The Indirect Search for Dark Matter with IceCube

TL;DR

This paper assesses IceCube's potential to detect neutrinos from dark matter annihilation in the Sun, highlighting its competitive edge in spin-dependent interactions and its complementary role alongside direct detection methods.

Contribution

It demonstrates that neutrino telescopes like IceCube can effectively probe certain dark matter models, especially with spin-dependent interactions, surpassing some direct detection limits.

Findings

IceCube constrains spin-dependent WIMP-proton cross sections by two orders of magnitude.

Neutrino telescopes can detect dark matter models beyond the reach of direct detection.

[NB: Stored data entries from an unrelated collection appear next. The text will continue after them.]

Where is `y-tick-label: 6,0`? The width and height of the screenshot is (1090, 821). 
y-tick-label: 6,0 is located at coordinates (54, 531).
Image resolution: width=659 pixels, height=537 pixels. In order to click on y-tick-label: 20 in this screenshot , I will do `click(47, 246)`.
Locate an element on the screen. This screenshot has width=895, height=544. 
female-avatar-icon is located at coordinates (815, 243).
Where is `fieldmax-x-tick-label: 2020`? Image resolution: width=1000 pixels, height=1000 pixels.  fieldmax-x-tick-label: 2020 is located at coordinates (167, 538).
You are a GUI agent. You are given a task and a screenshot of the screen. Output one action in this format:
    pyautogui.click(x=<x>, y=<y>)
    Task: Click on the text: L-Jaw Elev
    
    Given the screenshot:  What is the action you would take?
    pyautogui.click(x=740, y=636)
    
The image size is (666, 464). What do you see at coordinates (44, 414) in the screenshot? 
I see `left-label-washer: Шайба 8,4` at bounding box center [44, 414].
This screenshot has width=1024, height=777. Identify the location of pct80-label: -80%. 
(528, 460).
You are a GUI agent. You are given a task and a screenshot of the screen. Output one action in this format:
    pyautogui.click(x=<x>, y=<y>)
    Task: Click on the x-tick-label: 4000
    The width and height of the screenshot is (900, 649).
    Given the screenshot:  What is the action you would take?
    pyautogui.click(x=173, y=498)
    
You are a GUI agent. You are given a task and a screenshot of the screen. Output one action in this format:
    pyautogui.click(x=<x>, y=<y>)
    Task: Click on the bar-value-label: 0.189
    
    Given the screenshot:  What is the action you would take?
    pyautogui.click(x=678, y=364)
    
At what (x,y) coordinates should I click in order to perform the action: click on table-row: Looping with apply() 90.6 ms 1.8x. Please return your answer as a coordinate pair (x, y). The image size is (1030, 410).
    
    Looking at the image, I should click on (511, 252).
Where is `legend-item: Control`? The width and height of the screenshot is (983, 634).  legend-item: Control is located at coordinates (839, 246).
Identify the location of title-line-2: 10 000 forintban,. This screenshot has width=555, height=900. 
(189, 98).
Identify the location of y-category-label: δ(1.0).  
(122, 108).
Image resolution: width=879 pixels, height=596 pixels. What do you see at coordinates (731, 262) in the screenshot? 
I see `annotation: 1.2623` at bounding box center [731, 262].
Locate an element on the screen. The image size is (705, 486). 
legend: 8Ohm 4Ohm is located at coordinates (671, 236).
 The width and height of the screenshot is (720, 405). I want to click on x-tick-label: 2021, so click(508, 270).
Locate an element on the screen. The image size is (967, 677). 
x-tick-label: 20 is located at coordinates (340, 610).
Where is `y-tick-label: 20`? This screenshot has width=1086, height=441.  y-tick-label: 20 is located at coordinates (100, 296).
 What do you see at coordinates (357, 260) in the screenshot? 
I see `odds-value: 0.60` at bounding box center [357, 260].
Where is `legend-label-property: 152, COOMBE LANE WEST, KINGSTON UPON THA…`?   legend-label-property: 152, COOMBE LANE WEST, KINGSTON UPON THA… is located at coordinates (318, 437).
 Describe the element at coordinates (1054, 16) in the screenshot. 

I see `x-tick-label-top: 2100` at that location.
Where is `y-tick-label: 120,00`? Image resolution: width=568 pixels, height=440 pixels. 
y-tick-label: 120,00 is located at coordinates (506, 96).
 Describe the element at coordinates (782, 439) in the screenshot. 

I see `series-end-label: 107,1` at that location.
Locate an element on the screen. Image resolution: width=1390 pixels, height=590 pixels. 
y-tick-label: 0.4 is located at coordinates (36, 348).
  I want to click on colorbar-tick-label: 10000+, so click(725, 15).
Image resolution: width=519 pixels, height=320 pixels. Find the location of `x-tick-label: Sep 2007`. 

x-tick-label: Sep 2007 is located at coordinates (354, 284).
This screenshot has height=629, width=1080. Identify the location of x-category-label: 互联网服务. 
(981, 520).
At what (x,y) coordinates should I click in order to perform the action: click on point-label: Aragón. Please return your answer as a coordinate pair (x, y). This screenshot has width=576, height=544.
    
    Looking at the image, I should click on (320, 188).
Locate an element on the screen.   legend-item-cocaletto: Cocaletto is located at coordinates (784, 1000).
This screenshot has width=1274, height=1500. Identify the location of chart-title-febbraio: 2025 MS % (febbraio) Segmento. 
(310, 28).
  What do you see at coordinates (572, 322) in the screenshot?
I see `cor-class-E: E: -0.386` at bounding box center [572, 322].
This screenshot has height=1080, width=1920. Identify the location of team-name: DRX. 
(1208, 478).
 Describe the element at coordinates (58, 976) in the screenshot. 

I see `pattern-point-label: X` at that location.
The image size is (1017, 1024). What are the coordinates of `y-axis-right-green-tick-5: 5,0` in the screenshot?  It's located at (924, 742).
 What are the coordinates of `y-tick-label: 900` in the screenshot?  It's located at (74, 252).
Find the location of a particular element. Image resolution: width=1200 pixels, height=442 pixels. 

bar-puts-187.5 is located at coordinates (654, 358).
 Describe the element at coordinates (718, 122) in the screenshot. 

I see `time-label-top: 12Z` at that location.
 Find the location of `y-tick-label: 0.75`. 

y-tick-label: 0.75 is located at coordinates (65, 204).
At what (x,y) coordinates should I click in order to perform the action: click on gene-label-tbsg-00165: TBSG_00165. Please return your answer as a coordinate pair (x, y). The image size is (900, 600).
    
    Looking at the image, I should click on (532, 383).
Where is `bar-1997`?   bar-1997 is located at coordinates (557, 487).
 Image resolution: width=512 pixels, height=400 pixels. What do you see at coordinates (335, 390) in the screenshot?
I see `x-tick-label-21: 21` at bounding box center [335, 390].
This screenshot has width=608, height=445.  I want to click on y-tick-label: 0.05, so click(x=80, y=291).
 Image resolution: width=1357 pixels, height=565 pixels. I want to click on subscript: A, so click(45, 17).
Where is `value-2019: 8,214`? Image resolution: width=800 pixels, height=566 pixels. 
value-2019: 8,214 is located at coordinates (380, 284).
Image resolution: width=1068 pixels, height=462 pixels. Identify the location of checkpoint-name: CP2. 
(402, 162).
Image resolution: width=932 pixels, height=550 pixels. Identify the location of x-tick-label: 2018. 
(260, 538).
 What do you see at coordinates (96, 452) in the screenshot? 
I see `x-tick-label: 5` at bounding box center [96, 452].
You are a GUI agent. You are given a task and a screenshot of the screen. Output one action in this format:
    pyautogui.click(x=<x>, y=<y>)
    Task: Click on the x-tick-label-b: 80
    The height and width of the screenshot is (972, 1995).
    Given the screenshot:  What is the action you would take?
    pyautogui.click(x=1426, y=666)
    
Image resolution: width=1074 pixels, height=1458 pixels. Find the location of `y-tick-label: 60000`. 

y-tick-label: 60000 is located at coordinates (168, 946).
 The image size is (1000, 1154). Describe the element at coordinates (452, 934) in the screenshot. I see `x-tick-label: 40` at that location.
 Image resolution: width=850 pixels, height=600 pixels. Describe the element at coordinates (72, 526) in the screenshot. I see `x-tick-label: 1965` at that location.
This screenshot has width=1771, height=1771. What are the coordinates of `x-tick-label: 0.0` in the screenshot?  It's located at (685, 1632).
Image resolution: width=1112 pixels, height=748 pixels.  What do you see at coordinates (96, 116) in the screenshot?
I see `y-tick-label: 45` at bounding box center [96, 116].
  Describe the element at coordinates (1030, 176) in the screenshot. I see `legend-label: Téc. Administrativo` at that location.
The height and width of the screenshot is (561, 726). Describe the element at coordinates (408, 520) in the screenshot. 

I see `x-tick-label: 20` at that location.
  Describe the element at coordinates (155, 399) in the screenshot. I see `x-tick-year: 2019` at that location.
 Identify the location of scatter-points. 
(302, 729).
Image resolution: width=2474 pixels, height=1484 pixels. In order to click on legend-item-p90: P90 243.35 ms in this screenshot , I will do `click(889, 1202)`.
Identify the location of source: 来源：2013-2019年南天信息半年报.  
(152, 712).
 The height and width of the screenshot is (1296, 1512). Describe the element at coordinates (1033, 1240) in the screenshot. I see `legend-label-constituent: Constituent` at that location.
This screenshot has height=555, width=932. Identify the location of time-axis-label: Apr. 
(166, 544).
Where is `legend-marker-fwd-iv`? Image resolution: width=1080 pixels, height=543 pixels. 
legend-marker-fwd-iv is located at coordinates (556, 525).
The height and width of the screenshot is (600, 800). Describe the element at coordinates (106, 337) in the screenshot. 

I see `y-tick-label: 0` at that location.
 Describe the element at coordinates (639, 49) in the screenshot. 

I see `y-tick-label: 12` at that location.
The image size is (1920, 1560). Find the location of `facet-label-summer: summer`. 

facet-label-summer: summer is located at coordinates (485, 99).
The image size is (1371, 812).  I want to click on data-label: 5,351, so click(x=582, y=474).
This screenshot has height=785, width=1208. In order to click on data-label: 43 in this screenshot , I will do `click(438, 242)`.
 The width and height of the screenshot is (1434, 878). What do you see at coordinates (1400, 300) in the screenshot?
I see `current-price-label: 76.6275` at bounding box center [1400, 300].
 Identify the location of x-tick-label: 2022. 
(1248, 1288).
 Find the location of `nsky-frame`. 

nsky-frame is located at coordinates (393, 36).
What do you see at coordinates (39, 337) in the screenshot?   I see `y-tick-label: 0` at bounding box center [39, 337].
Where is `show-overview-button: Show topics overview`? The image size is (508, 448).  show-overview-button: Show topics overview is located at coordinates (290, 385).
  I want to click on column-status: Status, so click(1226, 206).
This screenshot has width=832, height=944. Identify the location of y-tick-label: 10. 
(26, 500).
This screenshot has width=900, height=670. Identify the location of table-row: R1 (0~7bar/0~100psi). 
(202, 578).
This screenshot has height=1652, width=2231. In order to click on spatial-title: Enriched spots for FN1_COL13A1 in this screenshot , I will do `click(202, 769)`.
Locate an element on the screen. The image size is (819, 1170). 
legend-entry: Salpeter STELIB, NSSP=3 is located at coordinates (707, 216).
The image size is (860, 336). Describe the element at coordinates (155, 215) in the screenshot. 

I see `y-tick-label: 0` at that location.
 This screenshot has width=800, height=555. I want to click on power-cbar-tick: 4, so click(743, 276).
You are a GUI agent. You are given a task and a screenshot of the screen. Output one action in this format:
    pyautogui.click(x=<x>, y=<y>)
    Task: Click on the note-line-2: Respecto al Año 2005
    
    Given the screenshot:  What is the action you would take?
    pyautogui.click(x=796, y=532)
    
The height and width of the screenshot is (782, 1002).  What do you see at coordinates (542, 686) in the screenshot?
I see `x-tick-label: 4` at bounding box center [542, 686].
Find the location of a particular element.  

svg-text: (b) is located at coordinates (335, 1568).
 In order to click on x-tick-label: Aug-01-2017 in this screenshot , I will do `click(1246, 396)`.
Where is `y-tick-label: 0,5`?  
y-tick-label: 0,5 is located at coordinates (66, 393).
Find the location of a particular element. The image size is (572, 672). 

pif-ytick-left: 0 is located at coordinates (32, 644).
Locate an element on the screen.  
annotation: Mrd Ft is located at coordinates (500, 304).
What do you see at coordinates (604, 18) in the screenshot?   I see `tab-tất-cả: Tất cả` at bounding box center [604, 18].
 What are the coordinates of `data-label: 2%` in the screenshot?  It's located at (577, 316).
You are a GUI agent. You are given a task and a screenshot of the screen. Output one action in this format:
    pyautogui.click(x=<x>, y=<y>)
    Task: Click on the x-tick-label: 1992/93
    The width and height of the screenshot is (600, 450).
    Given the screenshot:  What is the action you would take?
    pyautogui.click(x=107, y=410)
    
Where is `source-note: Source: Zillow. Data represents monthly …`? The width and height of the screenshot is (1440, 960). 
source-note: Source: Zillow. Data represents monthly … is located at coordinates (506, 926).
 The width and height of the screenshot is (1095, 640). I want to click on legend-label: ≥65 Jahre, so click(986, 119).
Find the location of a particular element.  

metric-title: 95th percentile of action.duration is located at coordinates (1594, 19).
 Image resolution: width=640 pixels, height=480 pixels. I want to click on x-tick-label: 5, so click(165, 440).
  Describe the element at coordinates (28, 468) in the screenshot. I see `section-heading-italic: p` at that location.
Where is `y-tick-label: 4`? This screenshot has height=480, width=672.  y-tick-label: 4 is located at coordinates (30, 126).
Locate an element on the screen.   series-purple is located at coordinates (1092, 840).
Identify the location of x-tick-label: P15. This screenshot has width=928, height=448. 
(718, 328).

Models with significant spin-dependent couplings to protons are promising targets.

Abstract

We revisit the prospects for IceCube and similar kilometer-scale telescopes to detect neutrinos produced by the annihilation of weakly interacting massive dark matter particles (WIMPs) in the Sun. We emphasize that the astrophysics of the problem is understood; models can be observed or, alternatively, ruled out. In searching for a WIMP with spin-independent interactions with ordinary matter, IceCube is only competitive with direct detection experiments if the WIMP mass is sufficiently large. For spin-dependent interactions IceCube already has improved the best limits on spin-dependent WIMP cross sections by two orders of magnitude. This is largely due to the fact that models with significant spin-dependent couplings to protons are the least constrained and, at the same time, the most promising because of the efficient capture of WIMPs in the Sun. We identify models where dark matter particles are beyond the reach of any planned direct detection experiments while being within reach of neutrino telescopes. In summary, we find that, even when contemplating recent direct detection results, neutrino telescopes have the opportunity to play an important as well as complementary role in the search for particle dark matter.